Relatively little is known about genetic determinants of cognitive dysfunction in schizophrenia. Recent studies suggest that a brain-derived neurotrophic factor (BDNF) prodomain single nucleotide polymorphism resulting in a valine (Val)-to-methionine (Met) substitution is associated with impaired declarative memory in healthy volunteers and patients with schizophrenia. These studies indicate that the BDNF(Met) variant may mediate hippocampal cognitive functions by modulating intracellular trafficking and activity-dependent BDNF release. To our knowledge, the way in which this functional single nucleotide polymorphism affects other neurocognitive measures has not been examined. Its role in determining cognitive deficits in schizophrenia has also not been systematically studied.

OBJECTIVES

To characterize the neurocognitive and brain morphometric phenotypic correlates of the BDNF Val66Met polymorphism and to test the specificity of the BDNF(Met) variant on cognitive dysfunction in schizophrenia.

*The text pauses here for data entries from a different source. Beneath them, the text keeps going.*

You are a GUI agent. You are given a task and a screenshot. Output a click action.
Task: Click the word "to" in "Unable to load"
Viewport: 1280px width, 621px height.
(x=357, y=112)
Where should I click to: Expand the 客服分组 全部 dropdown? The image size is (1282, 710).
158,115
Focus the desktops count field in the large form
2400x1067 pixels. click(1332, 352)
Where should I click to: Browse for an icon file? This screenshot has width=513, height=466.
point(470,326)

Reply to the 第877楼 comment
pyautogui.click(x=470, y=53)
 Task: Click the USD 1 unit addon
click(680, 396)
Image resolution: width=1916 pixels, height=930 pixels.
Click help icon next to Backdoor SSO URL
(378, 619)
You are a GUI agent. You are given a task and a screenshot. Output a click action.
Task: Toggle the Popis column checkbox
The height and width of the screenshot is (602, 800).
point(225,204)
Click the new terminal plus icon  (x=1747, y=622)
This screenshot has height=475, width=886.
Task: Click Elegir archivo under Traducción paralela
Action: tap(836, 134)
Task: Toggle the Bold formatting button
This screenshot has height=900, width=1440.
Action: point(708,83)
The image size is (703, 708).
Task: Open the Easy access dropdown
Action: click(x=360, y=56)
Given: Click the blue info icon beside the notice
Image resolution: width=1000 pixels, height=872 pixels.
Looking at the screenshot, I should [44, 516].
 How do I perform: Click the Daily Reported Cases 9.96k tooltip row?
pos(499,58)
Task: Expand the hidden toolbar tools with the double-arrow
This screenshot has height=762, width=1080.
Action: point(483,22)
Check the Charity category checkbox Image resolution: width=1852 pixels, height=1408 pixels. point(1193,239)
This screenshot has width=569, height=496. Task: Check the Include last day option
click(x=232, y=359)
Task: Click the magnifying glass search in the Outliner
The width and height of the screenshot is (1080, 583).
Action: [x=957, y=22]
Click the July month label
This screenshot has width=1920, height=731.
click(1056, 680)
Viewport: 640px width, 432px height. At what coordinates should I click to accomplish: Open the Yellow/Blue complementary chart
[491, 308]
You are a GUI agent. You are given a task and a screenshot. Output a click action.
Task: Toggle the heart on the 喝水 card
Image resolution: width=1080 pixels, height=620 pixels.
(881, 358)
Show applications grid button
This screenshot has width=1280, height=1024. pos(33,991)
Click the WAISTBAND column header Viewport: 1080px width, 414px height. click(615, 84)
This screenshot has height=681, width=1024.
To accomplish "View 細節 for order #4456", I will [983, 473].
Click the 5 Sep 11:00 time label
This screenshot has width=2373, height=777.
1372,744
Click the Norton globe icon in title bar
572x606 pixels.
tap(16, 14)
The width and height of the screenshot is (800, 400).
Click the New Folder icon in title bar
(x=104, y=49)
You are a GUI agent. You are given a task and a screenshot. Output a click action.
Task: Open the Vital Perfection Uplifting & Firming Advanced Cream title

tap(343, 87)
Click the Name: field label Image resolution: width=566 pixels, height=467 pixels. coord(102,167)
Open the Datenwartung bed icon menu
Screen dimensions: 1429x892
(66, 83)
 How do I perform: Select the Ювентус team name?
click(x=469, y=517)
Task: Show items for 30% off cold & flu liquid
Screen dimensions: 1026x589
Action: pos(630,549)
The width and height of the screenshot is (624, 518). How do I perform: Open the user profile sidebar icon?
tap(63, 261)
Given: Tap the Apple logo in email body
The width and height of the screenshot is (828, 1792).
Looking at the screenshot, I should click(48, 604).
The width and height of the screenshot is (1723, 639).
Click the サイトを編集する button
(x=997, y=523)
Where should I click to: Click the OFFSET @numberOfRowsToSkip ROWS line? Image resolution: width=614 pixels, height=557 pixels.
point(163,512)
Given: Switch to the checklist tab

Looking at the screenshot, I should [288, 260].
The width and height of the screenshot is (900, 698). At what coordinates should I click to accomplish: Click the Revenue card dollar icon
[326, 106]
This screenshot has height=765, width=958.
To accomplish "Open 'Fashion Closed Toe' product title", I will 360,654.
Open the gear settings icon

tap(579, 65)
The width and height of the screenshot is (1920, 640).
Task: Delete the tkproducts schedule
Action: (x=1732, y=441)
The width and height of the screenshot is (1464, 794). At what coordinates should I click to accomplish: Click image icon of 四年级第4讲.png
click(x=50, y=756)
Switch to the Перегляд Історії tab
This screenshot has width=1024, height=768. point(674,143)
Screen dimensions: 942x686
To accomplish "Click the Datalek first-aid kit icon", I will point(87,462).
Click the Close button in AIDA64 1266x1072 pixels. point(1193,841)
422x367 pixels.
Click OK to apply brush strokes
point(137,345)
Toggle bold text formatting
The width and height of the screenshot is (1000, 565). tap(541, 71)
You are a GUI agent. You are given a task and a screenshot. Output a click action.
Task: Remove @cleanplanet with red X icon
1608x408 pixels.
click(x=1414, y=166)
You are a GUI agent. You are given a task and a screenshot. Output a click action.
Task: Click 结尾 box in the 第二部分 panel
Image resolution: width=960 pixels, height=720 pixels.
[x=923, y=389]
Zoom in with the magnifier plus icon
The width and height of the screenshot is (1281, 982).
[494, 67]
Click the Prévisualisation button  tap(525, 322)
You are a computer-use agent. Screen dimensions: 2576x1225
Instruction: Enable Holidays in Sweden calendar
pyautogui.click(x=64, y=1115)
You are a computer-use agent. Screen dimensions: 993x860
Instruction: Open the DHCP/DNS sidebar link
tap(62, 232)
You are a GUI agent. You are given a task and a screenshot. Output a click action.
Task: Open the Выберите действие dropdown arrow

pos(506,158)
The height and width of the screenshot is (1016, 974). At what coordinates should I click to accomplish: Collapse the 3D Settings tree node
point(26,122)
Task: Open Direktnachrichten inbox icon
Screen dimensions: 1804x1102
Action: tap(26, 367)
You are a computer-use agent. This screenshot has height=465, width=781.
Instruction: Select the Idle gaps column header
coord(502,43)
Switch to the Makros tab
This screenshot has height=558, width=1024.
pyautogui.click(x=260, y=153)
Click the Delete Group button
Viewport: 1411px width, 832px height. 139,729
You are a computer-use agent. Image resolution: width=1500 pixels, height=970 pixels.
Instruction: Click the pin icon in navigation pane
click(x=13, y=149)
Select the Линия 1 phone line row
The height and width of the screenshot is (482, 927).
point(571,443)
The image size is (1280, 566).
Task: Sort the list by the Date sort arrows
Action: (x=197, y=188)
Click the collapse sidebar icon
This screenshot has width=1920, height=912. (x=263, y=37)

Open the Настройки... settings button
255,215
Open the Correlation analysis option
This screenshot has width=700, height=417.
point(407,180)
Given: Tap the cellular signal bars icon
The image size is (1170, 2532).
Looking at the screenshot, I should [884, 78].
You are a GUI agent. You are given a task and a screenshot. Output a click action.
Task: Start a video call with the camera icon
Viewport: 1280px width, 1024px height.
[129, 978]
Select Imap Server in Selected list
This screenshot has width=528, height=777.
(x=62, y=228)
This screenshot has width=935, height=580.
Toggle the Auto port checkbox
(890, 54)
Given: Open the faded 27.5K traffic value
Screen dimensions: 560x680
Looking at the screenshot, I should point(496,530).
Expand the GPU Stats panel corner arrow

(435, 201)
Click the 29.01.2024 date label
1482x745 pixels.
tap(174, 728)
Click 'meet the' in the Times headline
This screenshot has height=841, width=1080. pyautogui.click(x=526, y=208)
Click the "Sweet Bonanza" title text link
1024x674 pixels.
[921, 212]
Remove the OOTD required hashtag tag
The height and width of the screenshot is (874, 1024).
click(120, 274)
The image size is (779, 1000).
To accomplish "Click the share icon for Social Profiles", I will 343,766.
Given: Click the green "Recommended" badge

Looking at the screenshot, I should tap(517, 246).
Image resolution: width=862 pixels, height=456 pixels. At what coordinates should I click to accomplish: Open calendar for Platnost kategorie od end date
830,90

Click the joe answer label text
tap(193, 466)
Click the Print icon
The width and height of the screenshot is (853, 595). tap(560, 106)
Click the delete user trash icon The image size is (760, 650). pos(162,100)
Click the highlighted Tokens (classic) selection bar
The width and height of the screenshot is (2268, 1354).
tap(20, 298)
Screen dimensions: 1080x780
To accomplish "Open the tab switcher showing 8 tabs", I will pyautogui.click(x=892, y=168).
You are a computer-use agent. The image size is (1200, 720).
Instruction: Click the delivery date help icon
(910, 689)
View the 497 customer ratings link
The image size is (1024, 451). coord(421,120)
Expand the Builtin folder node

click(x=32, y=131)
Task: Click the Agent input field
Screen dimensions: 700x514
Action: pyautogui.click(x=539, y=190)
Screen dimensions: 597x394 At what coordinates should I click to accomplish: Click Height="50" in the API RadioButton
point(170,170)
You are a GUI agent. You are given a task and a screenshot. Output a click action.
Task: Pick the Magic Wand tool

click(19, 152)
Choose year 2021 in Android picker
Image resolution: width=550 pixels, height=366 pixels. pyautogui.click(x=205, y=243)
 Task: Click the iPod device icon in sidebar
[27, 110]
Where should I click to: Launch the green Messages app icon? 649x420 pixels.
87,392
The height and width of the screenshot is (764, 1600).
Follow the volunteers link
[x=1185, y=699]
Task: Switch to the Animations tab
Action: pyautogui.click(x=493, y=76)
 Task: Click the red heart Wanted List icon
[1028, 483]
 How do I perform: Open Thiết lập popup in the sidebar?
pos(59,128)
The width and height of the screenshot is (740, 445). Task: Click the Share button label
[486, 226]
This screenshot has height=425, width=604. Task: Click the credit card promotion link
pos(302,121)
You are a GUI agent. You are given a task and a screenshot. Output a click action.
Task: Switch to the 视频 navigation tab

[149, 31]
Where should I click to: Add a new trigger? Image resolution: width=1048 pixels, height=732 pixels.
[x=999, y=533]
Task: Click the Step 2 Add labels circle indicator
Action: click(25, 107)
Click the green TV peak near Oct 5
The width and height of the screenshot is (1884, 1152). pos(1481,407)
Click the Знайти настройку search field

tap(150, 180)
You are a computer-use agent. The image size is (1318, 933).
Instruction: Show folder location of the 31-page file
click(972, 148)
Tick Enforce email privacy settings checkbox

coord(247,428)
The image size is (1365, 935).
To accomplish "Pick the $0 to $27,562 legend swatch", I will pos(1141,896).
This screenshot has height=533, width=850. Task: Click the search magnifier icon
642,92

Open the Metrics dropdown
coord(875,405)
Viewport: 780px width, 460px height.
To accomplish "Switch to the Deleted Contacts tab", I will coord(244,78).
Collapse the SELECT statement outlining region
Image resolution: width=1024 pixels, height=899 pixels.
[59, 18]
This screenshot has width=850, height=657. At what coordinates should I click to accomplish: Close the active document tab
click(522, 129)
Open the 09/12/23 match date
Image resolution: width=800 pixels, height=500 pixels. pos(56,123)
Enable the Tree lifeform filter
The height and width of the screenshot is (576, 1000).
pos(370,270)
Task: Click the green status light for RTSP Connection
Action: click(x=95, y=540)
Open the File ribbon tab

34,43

DESIGN, SETTING, AND PARTICIPANTS

A comprehensive battery of standardized neuropsychological tests was administered to 144 healthy volunteers and 293 patients with schizophrenia spectrum disorder at a tertiary care university hospital. Approximately two thirds of the sample also underwent high-resolution magnetic resonance imaging brain scans.

MAIN OUTCOME MEASURES

Genotype effects (in Met allele carriers vs Val homozygotes) on 5 cognitive domain z scores and magnetic resonance imaging gray matter brain volume measures (Talairach atlas-based cerebral lobes and optimized voxel-based morphometry) were examined using general linear models.

RESULTS

On verbal memory, there was a significant genotype effect but no genotype x diagnosis effects. In both patients with schizophrenia and healthy volunteers, Met allele carriers had poorer verbal memory performance than their Val-homozygous counterparts. On visuospatial abilities, there were significant genotype and genotype x diagnosis effects. Met allele-associated visuospatial impairment was specific to patients with schizophrenia but not healthy volunteers. There were significant genotype effects on gray matter volumes within brain regions known to subserve these 2 cognitive domains, with Met allele carriers having smaller temporal and occipital lobar gray matter volumes. Optimized voxel-based morphometry further suggests that parietal heteromodal cortical gray matter deficits may underlie visuospatial impairment in patients with schizophrenia carrying the Met allele.

CONCLUSIONS

We replicated the association between the BDNF(Met) variant and poor medial temporal lobe-related memory performance. The consonance of our cognitive and brain morphology findings further suggests that the BDNF(Met) variant may have a specific role in conferring visuospatial dysfunction in schizophrenia.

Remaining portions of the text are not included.